(Your objective): Give back the entries below verbatim.

(Given records):
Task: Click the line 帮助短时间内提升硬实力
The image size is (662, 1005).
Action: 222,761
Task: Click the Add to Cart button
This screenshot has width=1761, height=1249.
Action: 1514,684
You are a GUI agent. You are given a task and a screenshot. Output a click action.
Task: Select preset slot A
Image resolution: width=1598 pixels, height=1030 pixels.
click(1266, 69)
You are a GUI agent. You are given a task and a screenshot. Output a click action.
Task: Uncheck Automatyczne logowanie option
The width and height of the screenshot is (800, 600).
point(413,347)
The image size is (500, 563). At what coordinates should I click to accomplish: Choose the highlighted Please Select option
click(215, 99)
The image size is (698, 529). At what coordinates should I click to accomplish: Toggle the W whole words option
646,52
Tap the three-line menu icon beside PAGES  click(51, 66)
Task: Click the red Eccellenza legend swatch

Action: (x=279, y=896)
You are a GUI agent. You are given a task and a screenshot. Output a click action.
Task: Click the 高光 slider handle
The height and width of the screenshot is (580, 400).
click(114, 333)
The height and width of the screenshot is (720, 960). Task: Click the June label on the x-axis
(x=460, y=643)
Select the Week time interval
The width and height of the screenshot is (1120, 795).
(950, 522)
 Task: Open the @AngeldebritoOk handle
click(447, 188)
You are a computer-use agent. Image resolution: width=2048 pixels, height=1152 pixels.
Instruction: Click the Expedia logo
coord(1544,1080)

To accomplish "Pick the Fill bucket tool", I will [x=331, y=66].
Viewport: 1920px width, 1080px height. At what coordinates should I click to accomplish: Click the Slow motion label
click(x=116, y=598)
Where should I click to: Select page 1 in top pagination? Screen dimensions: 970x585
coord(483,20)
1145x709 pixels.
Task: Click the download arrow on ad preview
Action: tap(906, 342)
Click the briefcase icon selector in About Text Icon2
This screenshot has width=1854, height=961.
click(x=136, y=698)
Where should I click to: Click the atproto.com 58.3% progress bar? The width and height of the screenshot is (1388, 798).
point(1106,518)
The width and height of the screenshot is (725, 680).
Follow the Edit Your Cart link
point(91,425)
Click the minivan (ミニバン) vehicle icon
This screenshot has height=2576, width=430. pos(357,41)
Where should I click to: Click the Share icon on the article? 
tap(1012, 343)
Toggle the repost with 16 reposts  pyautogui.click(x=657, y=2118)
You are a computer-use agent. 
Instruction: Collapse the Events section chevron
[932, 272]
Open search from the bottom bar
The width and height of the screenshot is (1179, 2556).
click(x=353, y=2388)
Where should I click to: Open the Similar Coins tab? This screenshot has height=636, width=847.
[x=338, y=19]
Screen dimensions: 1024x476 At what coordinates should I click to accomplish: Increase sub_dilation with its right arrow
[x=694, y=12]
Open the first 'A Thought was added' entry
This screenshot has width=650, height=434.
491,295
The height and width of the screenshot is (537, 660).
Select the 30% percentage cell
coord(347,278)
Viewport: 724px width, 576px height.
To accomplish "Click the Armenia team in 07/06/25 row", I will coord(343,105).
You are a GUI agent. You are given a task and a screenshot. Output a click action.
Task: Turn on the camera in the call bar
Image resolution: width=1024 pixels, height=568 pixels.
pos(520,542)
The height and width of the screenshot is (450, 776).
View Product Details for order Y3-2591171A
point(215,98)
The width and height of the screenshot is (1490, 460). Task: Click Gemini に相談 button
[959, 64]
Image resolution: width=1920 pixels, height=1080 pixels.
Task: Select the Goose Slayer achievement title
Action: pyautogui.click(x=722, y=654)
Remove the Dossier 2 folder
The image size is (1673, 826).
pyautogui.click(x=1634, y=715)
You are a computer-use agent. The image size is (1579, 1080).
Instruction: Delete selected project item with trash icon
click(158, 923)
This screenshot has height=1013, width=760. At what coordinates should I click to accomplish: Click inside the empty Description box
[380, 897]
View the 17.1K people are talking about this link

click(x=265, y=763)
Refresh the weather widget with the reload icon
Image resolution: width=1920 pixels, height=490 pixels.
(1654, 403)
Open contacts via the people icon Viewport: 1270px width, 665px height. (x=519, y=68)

(Response):
Task: Click the line 帮助短时间内提升硬实力
The image size is (662, 1005).
Action: 222,761
Task: Click the Add to Cart button
This screenshot has width=1761, height=1249.
Action: 1514,684
You are a GUI agent. You are given a task and a screenshot. Output a click action.
Task: Select preset slot A
Image resolution: width=1598 pixels, height=1030 pixels.
click(1266, 69)
You are a GUI agent. You are given a task and a screenshot. Output a click action.
Task: Uncheck Automatyczne logowanie option
The width and height of the screenshot is (800, 600).
point(413,347)
The image size is (500, 563). At what coordinates should I click to accomplish: Choose the highlighted Please Select option
click(215, 99)
The image size is (698, 529). At what coordinates should I click to accomplish: Toggle the W whole words option
646,52
Tap the three-line menu icon beside PAGES  click(51, 66)
Task: Click the red Eccellenza legend swatch

Action: (x=279, y=896)
You are a GUI agent. You are given a task and a screenshot. Output a click action.
Task: Click the 高光 slider handle
The height and width of the screenshot is (580, 400).
click(114, 333)
The height and width of the screenshot is (720, 960). Task: Click the June label on the x-axis
(x=460, y=643)
Select the Week time interval
The width and height of the screenshot is (1120, 795).
(950, 522)
 Task: Open the @AngeldebritoOk handle
click(447, 188)
You are a computer-use agent. Image resolution: width=2048 pixels, height=1152 pixels.
Instruction: Click the Expedia logo
coord(1544,1080)

To accomplish "Pick the Fill bucket tool", I will [x=331, y=66].
Viewport: 1920px width, 1080px height. At what coordinates should I click to accomplish: Click the Slow motion label
click(x=116, y=598)
Where should I click to: Select page 1 in top pagination? Screen dimensions: 970x585
coord(483,20)
1145x709 pixels.
Task: Click the download arrow on ad preview
Action: tap(906, 342)
Click the briefcase icon selector in About Text Icon2
This screenshot has width=1854, height=961.
click(x=136, y=698)
Where should I click to: Click the atproto.com 58.3% progress bar? The width and height of the screenshot is (1388, 798).
point(1106,518)
The width and height of the screenshot is (725, 680).
Follow the Edit Your Cart link
point(91,425)
Click the minivan (ミニバン) vehicle icon
This screenshot has height=2576, width=430. pos(357,41)
Where should I click to: Click the Share icon on the article? 
tap(1012, 343)
Toggle the repost with 16 reposts  pyautogui.click(x=657, y=2118)
You are a computer-use agent. 
Instruction: Collapse the Events section chevron
[932, 272]
Open search from the bottom bar
The width and height of the screenshot is (1179, 2556).
click(x=353, y=2388)
Where should I click to: Open the Similar Coins tab? This screenshot has height=636, width=847.
[x=338, y=19]
Screen dimensions: 1024x476 At what coordinates should I click to accomplish: Increase sub_dilation with its right arrow
[x=694, y=12]
Open the first 'A Thought was added' entry
This screenshot has width=650, height=434.
491,295
The height and width of the screenshot is (537, 660).
Select the 30% percentage cell
coord(347,278)
Viewport: 724px width, 576px height.
To accomplish "Click the Armenia team in 07/06/25 row", I will coord(343,105).
You are a GUI agent. You are given a task and a screenshot. Output a click action.
Task: Turn on the camera in the call bar
Image resolution: width=1024 pixels, height=568 pixels.
pos(520,542)
The height and width of the screenshot is (450, 776).
View Product Details for order Y3-2591171A
point(215,98)
The width and height of the screenshot is (1490, 460). Task: Click Gemini に相談 button
[959, 64]
Image resolution: width=1920 pixels, height=1080 pixels.
Task: Select the Goose Slayer achievement title
Action: pyautogui.click(x=722, y=654)
Remove the Dossier 2 folder
The image size is (1673, 826).
pyautogui.click(x=1634, y=715)
You are a computer-use agent. The image size is (1579, 1080).
Instruction: Delete selected project item with trash icon
click(158, 923)
This screenshot has height=1013, width=760. At what coordinates should I click to accomplish: Click inside the empty Description box
[380, 897]
View the 17.1K people are talking about this link

click(x=265, y=763)
Refresh the weather widget with the reload icon
Image resolution: width=1920 pixels, height=490 pixels.
(1654, 403)
Open contacts via the people icon Viewport: 1270px width, 665px height. (x=519, y=68)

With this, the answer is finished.